-2

So this is the part of html content from which i am scraping :

<div class="sms-separator"></div>
<div class="wallpaper-ads-right">
  <b>Wallpaper:</b> 
     Rayman Legends Game sms<br />
  <b>Categories: </b>
     <a href="/games-desktop-wallpapers.html" title="Games wallpapers"> Games</a>
  <br /><b>

What I need is to get the text in place of 'Games' On page refresh it will be like

<div class="sms-separator"></div>
 <div class="wallpaper-ads-right">
    <b>Wallpaper:</b> 
      Souya ssss<br />
    <b>Categories: </b>
      <a href="/soutss-tourguides" title="Tour"> Tourist</a><br /><b>

Now from the above content I want to scrape " Tourist "

The problem is the a href and title tag before that have dynamic contents, they vary from page to page so how can I put that in the Regular Expression ?

Imane Fateh
  • 2,418
  • 3
  • 19
  • 23
CartMan
  • 37
  • 7
  • So in other words, you want the contents of the `href` tag that immediately follows `Categories: `? – Tim Pietzcker Jun 25 '13 at 08:42
  • 3
    Why not using a real parser for this like DOM? Parsing html with regexpes is [not good for you](http://stackoverflow.com/a/1732454/1515540). – complex857 Jun 25 '13 at 08:42
  • Parsing HTML with regular expressions is [generally looked down upon](http://www.codinghorror.com/blog/2009/11/parsing-html-the-cthulhu-way.html). There are more robust solutions. Are you open to these? – Brigand Jun 25 '13 at 08:43
  • You might need this: http://stackoverflow.com/questions/11898998/regex-match-non-greedy – f.ardelian Jun 25 '13 at 08:49
  • Without knowing how the values vary nor the specific target (is it the content withni the href/title attribute or the attribute itself) it's impossible to answer this question. – symcbean Jun 25 '13 at 08:51
  • The value of categories is games , i want the test Games to be my scrapped string @TimPietzcker – CartMan Jun 25 '13 at 09:37
  • I know which *text* you want in your examples, my question was "What is the *rule* the regex can follow to find it?". – Tim Pietzcker Jun 25 '13 at 12:52
  • possible duplicate of [Parsing and processing HTML/XML?](http://stackoverflow.com/questions/3577641/parsing-and-processing-html-xml) – Justin Jun 25 '13 at 13:49

2 Answers2

0
<?php
while ($line = fgets(STDIN))
    if (preg_match('?<a href=".*" title=".*">(.*)</a>?', $line, $match))
        echo $match[1], "\n";
?>
Armali
  • 18,255
  • 14
  • 57
  • 171
0

Description

This expression will capture the title of the section and the href & title of each link.

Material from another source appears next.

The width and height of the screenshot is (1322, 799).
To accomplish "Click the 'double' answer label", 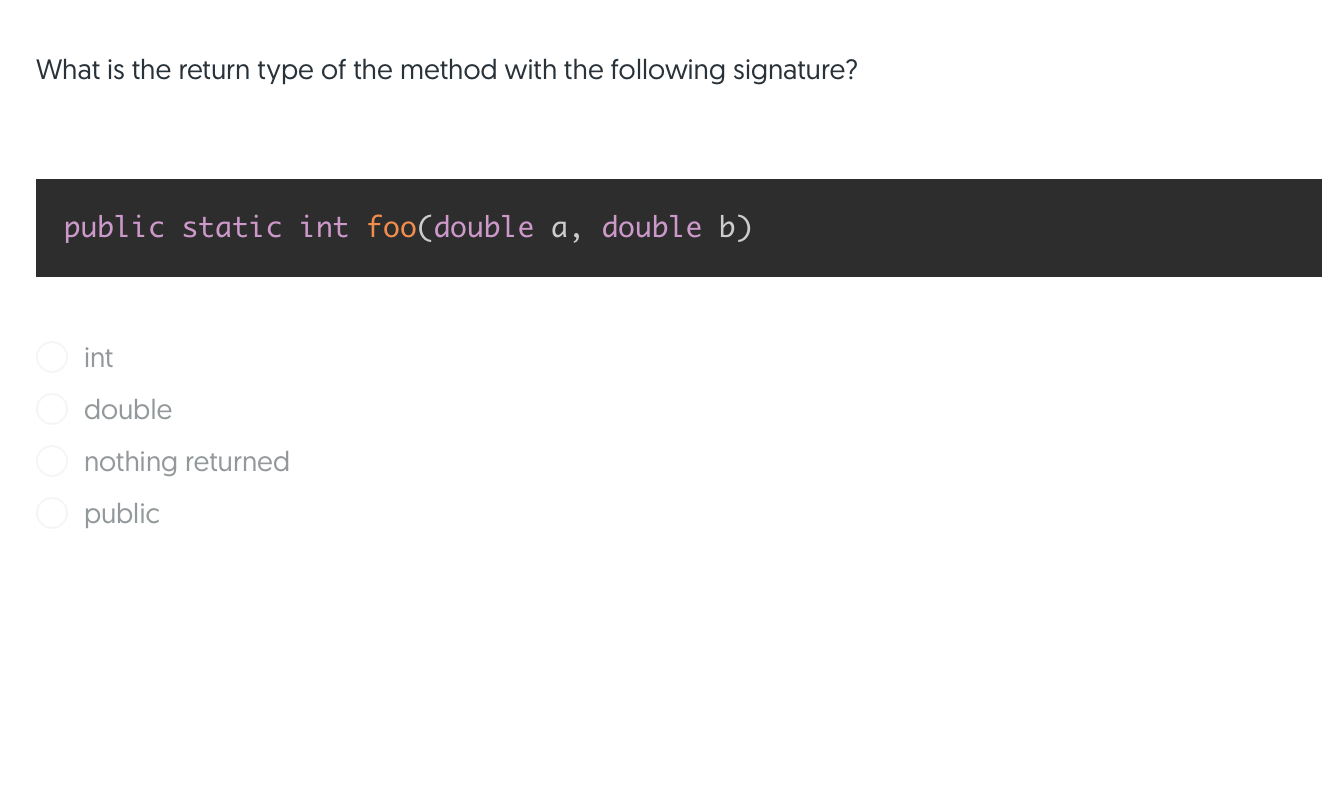I will [128, 409].
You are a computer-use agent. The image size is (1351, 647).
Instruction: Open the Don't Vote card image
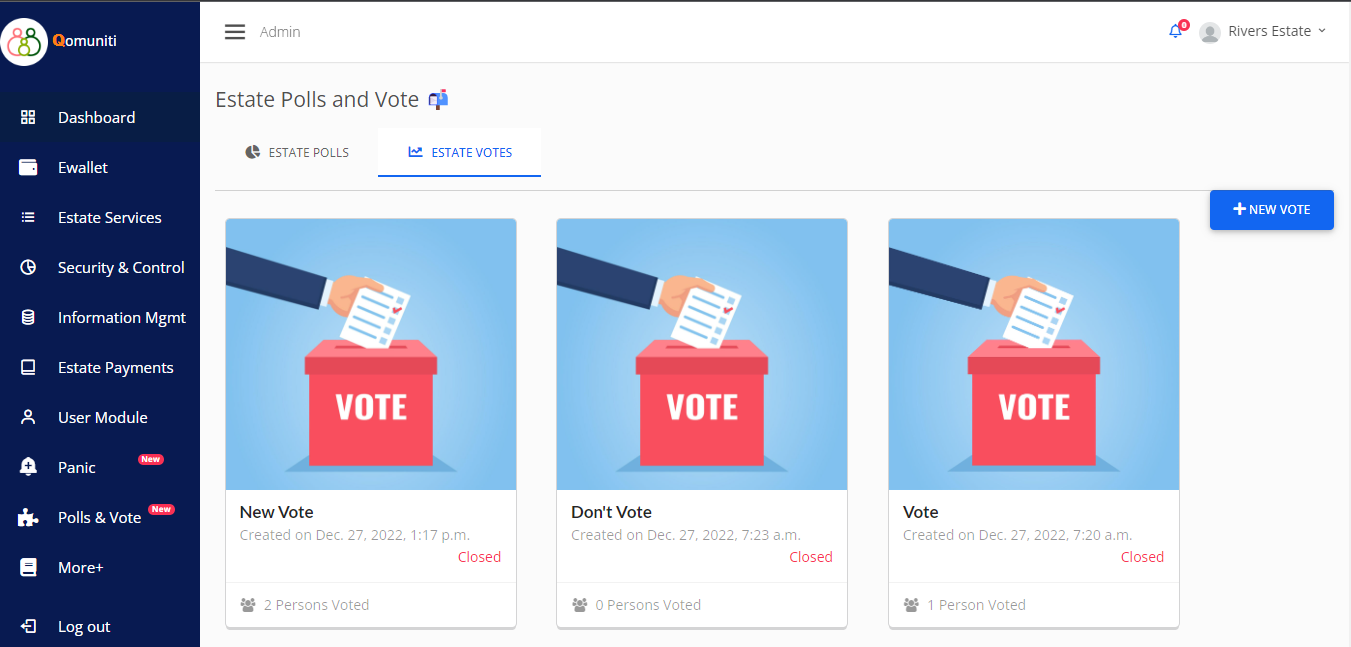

I left this as a multiline expression to help with readability. The multiline regex does require the x ignore whitespace in pattern option

<b>[\w\s]+:\s*<\/b>.*?
<a\b(?=\s)
(?=(?:[^>=]|='[^']*'|="[^"]*"|=[^'"][^\s>]*)*?\shref=('[^']*'|"[^"]*"|[^'"][^\s>]*))
(?=(?:[^>=]|='[^']*'|="[^"]*"|=[^'"][^\s>]*)*?\stitle=('[^']*'|"[^"]*"|[^'"][^\s>]*))

enter image description here

Expanded

  • <b>[\w\s]+:\s*<\/b>.*? finds the catagory header and captures the text before the :
  • <a\b(?=\s) match the open anchor tag
  • (?=(?:[^>=]|='[^']*'|="[^"]*"|=[^'"][^\s>]*)*?\shref=('[^']*'|"[^"]*"|[^'"][^\s>]*)) collects the href value, note the additional fluff here is to prevent odd edge cases and allows the attribute to appear in any order inside the tag
  • (?=(?:[^>=]|='[^']*'|="[^"]*"|=[^'"][^\s>]*)*?\stitle=('[^']*'|"[^"]*"|[^'"][^\s>]*)) collects the title value, same fluff as in the href match above

PHP Code Example:

Input Text

<div class="sms-separator"></div>
<div class="wallpaper-ads-right">
  <b>Wallpaper:</b> 
     Rayman Legends Game sms<br />
  <b>Categories: </b>
     <a href="/games-desktop-wallpapers.html" title="Games wallpapers"> Games</a>
  <br /><b>
<div class="sms-separator"></div>
 <div class="wallpaper-ads-right">
    <b>Wallpaper:</b> 
      Souya ssss<br />
    <b>Categories: </b>
      <a href="/soutss-tourguides" title="Tour"> Tourist</a><br /><b>

Code

<?php
$sourcestring="your source string";
preg_match_all('/<b>([\w\s]+):\s*<\/b>[\s\r\n]*?
<a\b(?=\s)
(?=(?:[^>=]|=\'[^\']*\'|="[^"]*"|=[^\'"][^\s>]*)*?\shref=(\'[^\']*\'|"[^"]*"|[^\'"][^\s>]*))
(?=(?:[^>=]|=\'[^\']*\'|="[^"]*"|=[^\'"][^\s>]*)*?\stitle=(\'[^\']*\'|"[^"]*"|[^\'"][^\s>]*))/imsx',$sourcestring,$matches);
echo "<pre>".print_r($matches,true);
?>

Matches

$matches Array:
(
    [0] => Array
        (
            [0] => <b>Categories: </b>
     <a
            [1] => <b>Categories: </b>
      <a
        )

    [1] => Array
        (
            [0] => Categories
            [1] => Categories
        )

    [2] => Array
        (
            [0] => "/games-desktop-wallpapers.html"
            [1] => "/soutss-tourguides"
        )

    [3] => Array
        (
            [0] => "Games wallpapers"
            [1] => "Tour"
        )

)
Ro Yo Mi
  • 14,790
  • 5
  • 35
  • 43